A propos …

Artothèque Antonin Artaud : Ton travail actuel relève globalement de l’abstraction, mais la figuration semble parfois s’y introduire discrètement. Peux-tu nous éclairer sur ce point ?

Muriel Napoli : Je n’ai jamais pour projet a priori de représenter une fleur, par exemple. Je travaille de façon instinctive, je laisse les formes émerger peu à peu. Je pose les toiles à l’horizontale, ce qui me permet de travailler des matières très fluides sans craindre les coulures, et de privilégier des gestes amples. C’est tout mon corps qui est en mouvement lorsque je peins. Ensuite, effectivement, des identifiables se manifestent parfois, formes qui évoquent souvent le monde végétal. Ce qui se  retrouve plus généralement dans mes tableaux, c’est la capacité qu’a  la nature de se transformer indépendamment de l’action de l’homme, de
l’origine à nos jours. Formation des océans,  origine de l’eau sur terre, sédimentation,   incendie, magma, formation du charbon, des planètes, accrétion,  phénomènes géologiques…. J’élimine au maximum tout ce que l’homme a ajouté au monde, toutes les transformations apportées par lui,  ce qui est artificiel. Mais le fait de représenter telle ou telle chose n’est jamais un objectif conscient. Le sens de mon œuvre, selon moi, se situe ailleurs que dans la figuration au sens classique du terme.

 

AAA : Si on te disait que ton travail a une valeur décorative, comme réagirais-tu ?

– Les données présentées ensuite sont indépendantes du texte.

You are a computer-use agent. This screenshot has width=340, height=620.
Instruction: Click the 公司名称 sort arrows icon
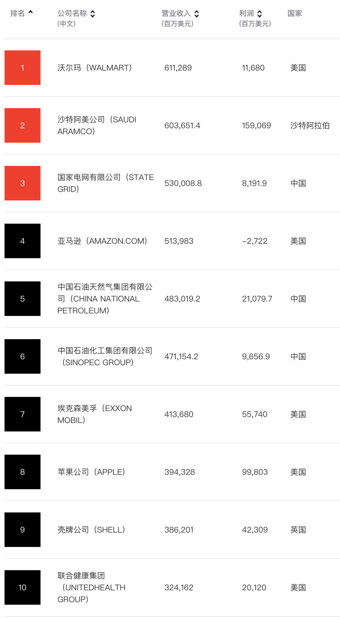(x=93, y=14)
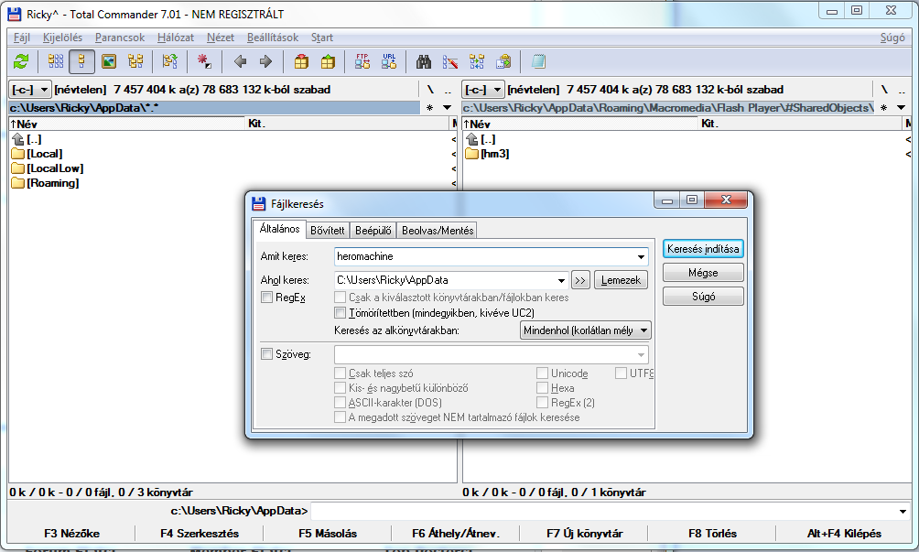Click the notepad icon in toolbar

[x=538, y=61]
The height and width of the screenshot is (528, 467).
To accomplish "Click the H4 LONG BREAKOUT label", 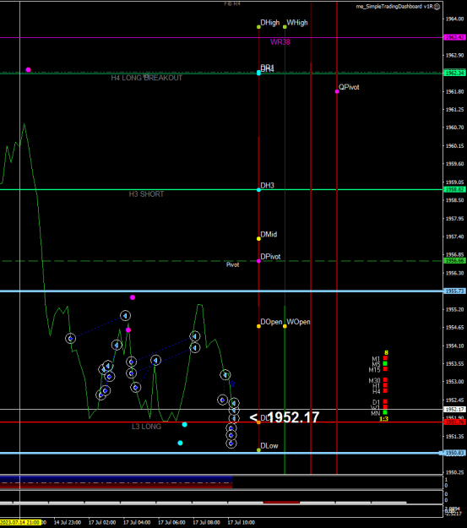I will (146, 78).
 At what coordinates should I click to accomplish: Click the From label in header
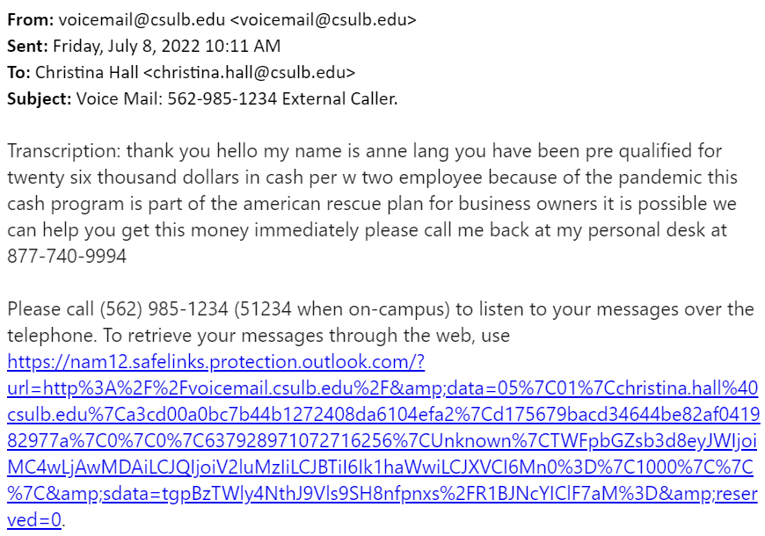30,20
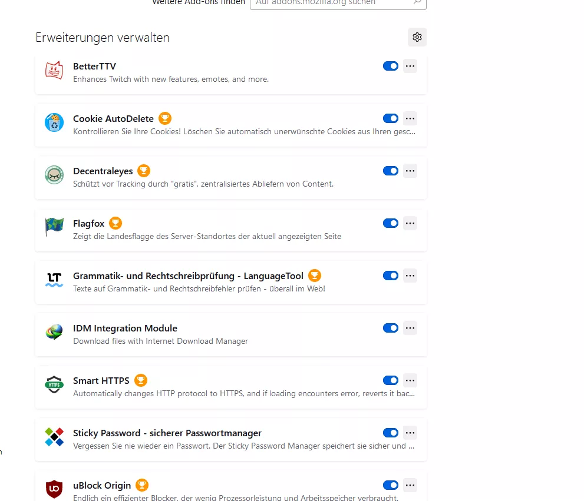Open the IDM Integration Module details

click(231, 334)
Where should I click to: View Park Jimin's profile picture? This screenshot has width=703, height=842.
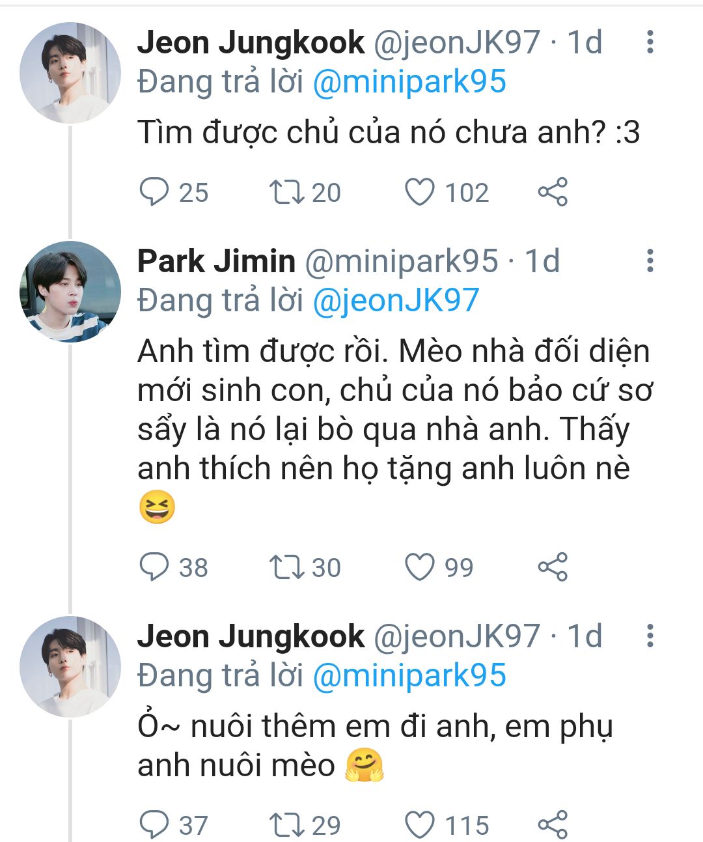pos(70,291)
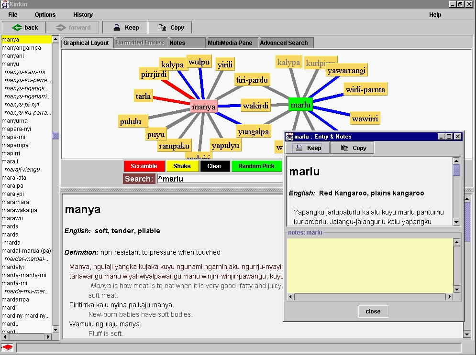The width and height of the screenshot is (476, 355).
Task: Click the green Random Pick button
Action: pyautogui.click(x=256, y=166)
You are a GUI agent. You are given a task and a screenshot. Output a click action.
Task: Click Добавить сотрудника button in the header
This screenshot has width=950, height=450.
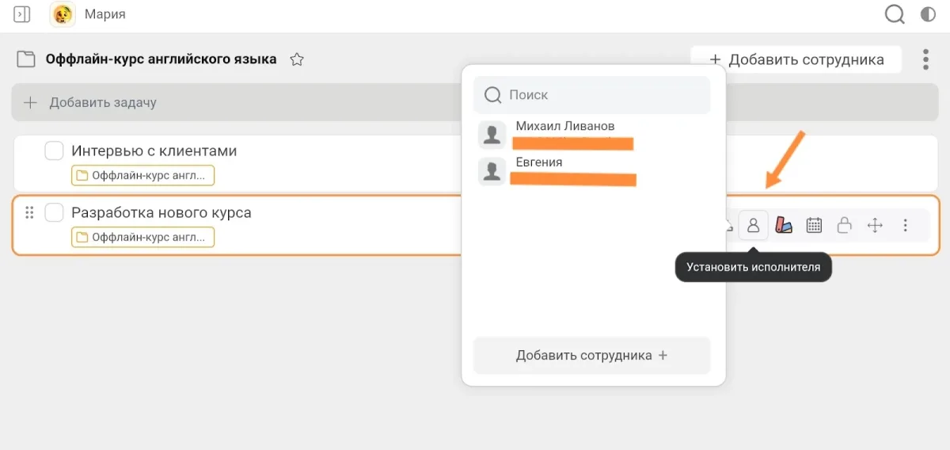(796, 59)
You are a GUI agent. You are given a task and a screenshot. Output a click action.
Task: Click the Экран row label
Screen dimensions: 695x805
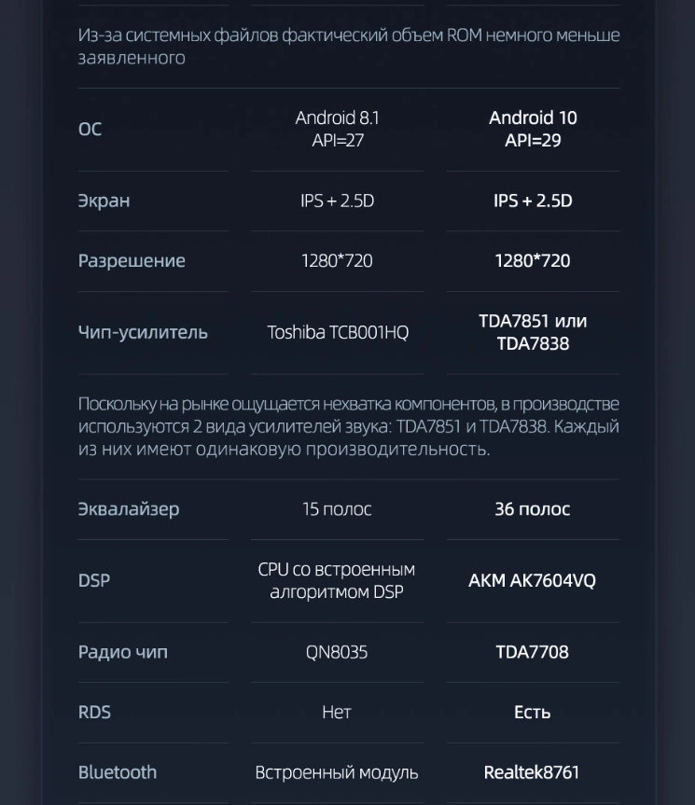click(x=104, y=201)
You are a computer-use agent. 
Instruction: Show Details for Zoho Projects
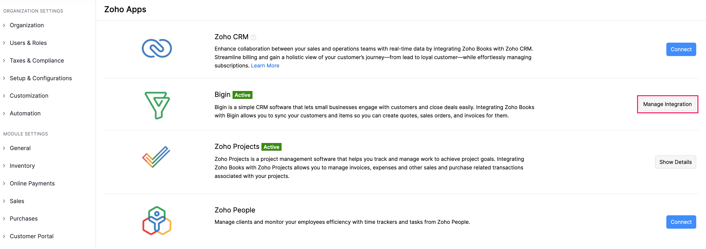[x=675, y=162]
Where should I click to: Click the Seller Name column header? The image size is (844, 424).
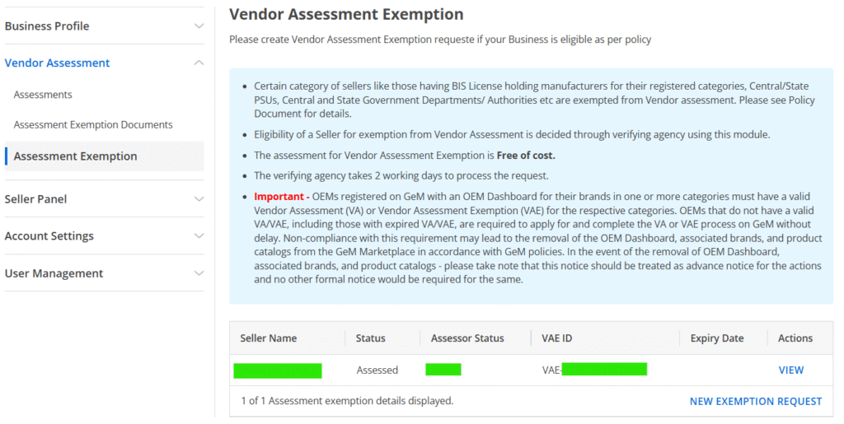(268, 338)
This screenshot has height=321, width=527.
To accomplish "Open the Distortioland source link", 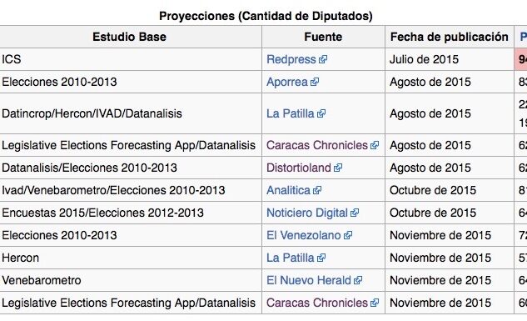I will click(299, 168).
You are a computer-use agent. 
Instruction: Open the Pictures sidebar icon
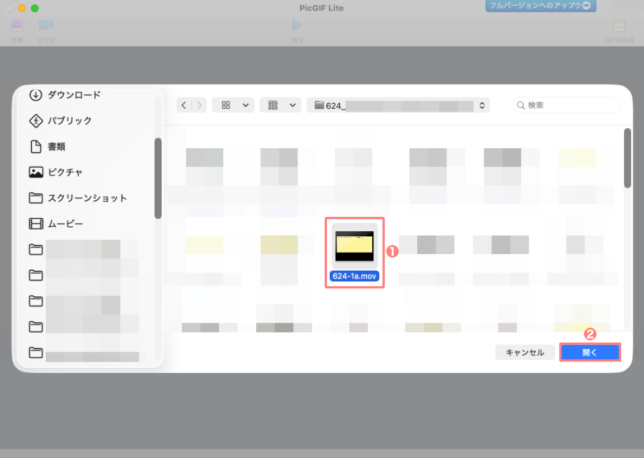[36, 172]
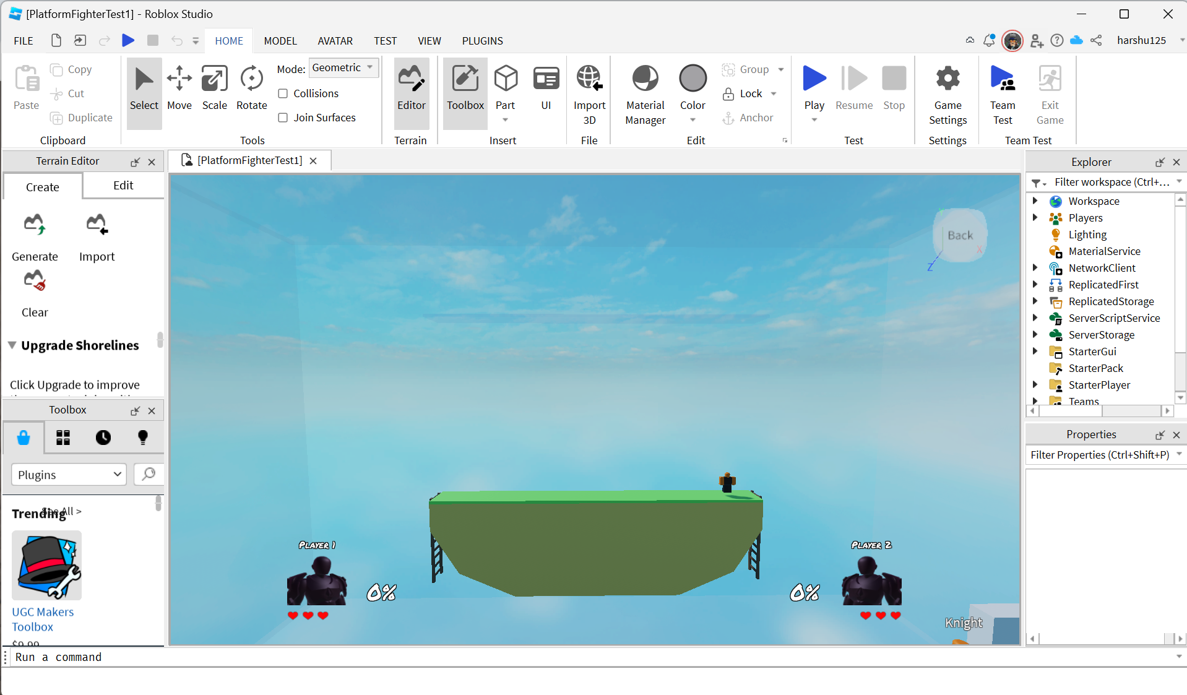Switch to the Edit terrain tab
This screenshot has width=1187, height=695.
click(123, 186)
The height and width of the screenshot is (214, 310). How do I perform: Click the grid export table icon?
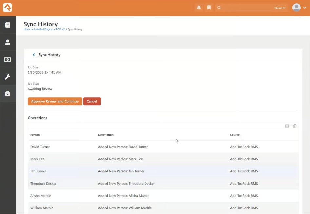pyautogui.click(x=287, y=126)
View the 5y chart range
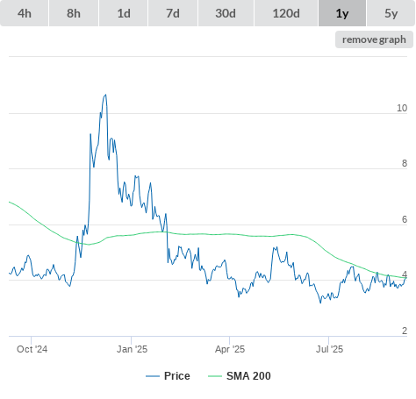Viewport: 416px width, 399px height. point(391,13)
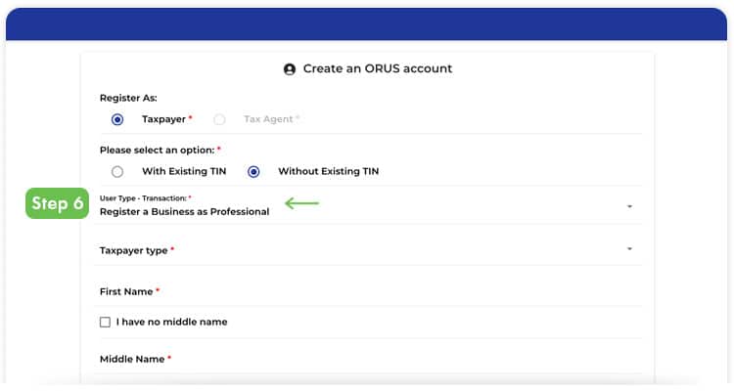Select the Tax Agent radio button
734x391 pixels.
click(x=219, y=119)
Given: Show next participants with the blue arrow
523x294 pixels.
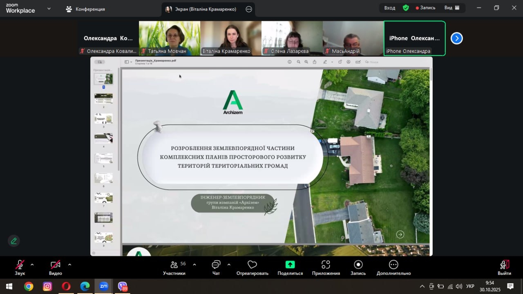Looking at the screenshot, I should pyautogui.click(x=456, y=38).
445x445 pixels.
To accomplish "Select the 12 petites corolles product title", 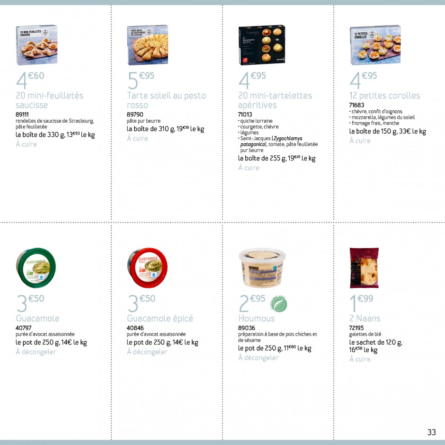I will (384, 96).
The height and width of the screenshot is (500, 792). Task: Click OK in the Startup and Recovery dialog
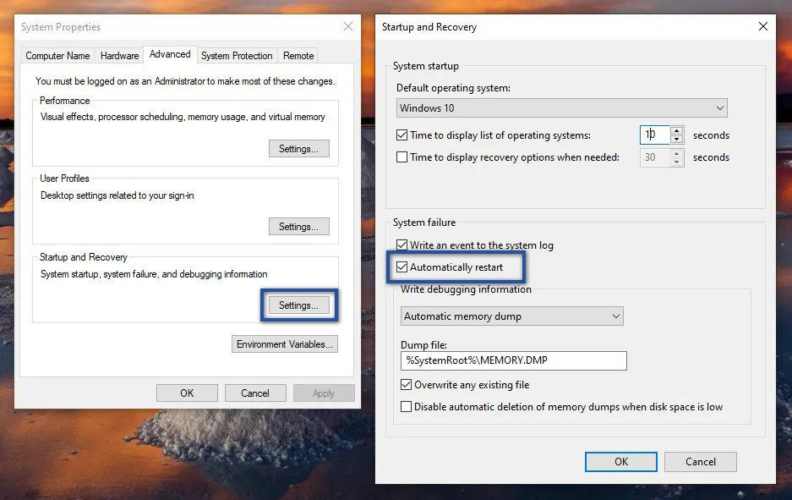pos(620,462)
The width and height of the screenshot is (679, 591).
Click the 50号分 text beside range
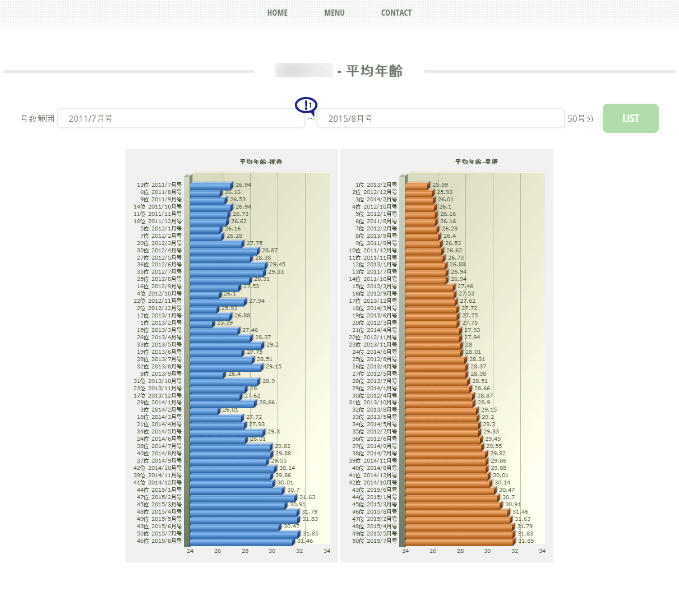pyautogui.click(x=580, y=118)
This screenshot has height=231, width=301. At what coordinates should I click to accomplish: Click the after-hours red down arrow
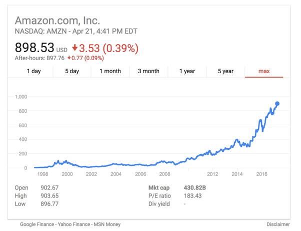[x=70, y=58]
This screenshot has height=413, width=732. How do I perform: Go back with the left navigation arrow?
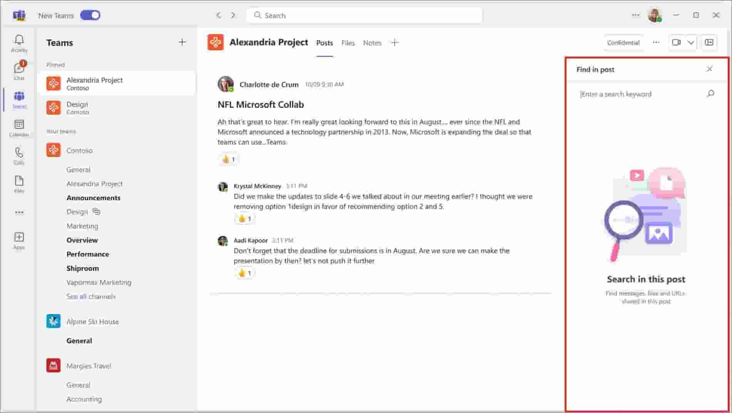tap(218, 15)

L’idée de décoration est associée à une certaine superficialité, à une séduction immédiate. J’espère que mon œuvre a un impact plus profond. Mon ambition est de conduire le spectateur à penser, à méditer, peut-être à rêver. Il est difficile de le verbaliser, mais disons que pour moi la peinture est une recherche, une tentative pour relier les choses et les êtres au monde, à l’univers. J’essaie de plus en plus d’aller à l’essentiel, d’éliminer ce qui m’apparaît comme superflu, ou trop directement attractif. En tendant vers l’ascèse j’essaie de gagner en puissance, en profondeur.

 

AAA :  Est-ce dans cette perspective que la couleur a disparu de ton travail ?

Sans doute, même si elle n’a pas totalement disparu puisque j’utilise discrètement le bleu. Mais il est vrai que choix du noir et blanc relève d’une recherche de sobriété et de densité.

 

AAA : Tes œuvres semblent souvent comme en train de se faire, dans un état d’instabilité. Quand juges-tu qu’un tableau est terminé ?

Ce n’est qu’après coup que je porte un jugement, selon des critères qui sont d’ailleurs impossibles à formaliser précisément. Ma création est instinctive, et le tri que j’opère parmi mes œuvres ne l’est pas moins. Certaines œuvres « fonctionnent », et d’autres non. Je détruis celles qui appartiennent à la seconde catégorie, pour ne garder que les tableaux qui correspondent vraiment à ce que je recherche.

 

AAA :  Si tu devais te situer par rapport à une histoire longue de l’art, quelle référence citerais-tu ?

Je suis sensible au travail de Jean Miotte, par exemple. Mais pour remonter plus loin, je ressens certaines affinités avec  Caspard David Friedrich et Le Caravage. J’admire chez lui la puissance qui s’exprime par le clair-obscur, par le dialogue et le combat entre les ténèbres et la lumière.

AAA :  En tant qu’artiste, cela te semble-t-il utile de parler de ton travail, de le commenter ?

Tout en m’intéressant aux théories sur l’art, j’essaie de tenir à distance une approche trop conceptuelle, trop spéculative. J’ai l’impression que cela pourrait nuire au caractère spontané et instinctif de ma création. Parler de ma peinture me semble un peu impudique, comme si j’étais amenée à dévoiler des choses qui relèvent de l’intimité. Par ailleurs, j’ai aussi envie de préserver l’intimité du spectateur, celle de sa réaction devant mes œuvres. Je ne veux surtout pas donner des clefs d’interprétation, imposer une façon de percevoir mon travail. Il me semble au contraire essentiel d’ouvrir des modes multiples de perception et de lecture. Je suis d’ailleurs toujours agréablement étonnée de constater la multiplicité des émotions suscitées par ma peinture, qui peuvent aller d’une forme d’angoisse cosmologique à l’apaisement le plus total.